*REQUIREMENT:* Exactly reproduce the line that contains "Given: Click the y-axis tick label 65" and all lines after it in the entries below, through the very last line.

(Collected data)
==============================

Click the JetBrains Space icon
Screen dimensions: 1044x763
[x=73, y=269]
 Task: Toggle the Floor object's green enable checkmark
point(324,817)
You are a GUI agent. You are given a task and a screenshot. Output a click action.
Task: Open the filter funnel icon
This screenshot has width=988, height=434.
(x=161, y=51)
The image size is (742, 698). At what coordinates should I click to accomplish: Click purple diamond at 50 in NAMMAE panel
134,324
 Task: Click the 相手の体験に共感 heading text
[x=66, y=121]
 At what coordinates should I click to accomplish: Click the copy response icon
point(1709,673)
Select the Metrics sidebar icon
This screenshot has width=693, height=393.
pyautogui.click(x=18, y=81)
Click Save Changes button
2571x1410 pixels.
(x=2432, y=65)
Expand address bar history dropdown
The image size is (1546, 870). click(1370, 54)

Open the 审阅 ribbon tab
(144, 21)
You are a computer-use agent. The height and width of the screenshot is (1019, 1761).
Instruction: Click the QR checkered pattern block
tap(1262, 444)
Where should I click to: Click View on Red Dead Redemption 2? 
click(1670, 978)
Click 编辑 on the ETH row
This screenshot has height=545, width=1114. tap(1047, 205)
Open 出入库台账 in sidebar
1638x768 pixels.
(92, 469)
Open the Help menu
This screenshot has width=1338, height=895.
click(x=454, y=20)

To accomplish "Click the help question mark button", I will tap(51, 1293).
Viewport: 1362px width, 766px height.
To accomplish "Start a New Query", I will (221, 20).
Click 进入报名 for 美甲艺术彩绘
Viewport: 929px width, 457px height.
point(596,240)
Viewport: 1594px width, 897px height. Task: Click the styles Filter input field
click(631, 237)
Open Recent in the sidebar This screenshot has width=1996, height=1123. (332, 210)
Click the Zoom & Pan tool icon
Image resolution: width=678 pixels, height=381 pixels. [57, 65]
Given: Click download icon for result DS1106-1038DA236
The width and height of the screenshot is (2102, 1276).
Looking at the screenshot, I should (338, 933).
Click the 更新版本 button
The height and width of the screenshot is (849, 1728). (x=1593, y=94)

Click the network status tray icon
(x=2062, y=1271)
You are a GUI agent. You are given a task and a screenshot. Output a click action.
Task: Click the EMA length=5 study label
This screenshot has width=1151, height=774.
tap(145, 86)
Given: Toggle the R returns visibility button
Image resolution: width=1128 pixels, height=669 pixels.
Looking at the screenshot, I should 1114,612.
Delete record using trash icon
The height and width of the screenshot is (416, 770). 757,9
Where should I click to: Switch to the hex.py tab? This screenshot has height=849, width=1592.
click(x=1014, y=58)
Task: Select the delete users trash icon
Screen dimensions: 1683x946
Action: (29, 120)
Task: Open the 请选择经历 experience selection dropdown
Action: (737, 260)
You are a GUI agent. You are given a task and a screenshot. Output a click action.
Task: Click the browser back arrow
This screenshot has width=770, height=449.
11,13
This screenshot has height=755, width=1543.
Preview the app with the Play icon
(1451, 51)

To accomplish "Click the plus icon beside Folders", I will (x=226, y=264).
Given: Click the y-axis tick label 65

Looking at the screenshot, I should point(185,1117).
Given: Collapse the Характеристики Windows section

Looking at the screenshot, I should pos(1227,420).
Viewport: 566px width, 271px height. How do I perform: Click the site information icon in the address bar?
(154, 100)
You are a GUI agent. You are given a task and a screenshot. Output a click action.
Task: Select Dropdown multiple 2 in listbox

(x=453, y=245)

==============================

*EXERCISE ANSWER:*
Given: Click the y-axis tick label 65

Looking at the screenshot, I should point(185,1117).
Given: Collapse the Характеристики Windows section

Looking at the screenshot, I should pos(1227,420).
Viewport: 566px width, 271px height. How do I perform: Click the site information icon in the address bar?
(154, 100)
You are a GUI agent. You are given a task and a screenshot. Output a click action.
Task: Select Dropdown multiple 2 in listbox

(x=453, y=245)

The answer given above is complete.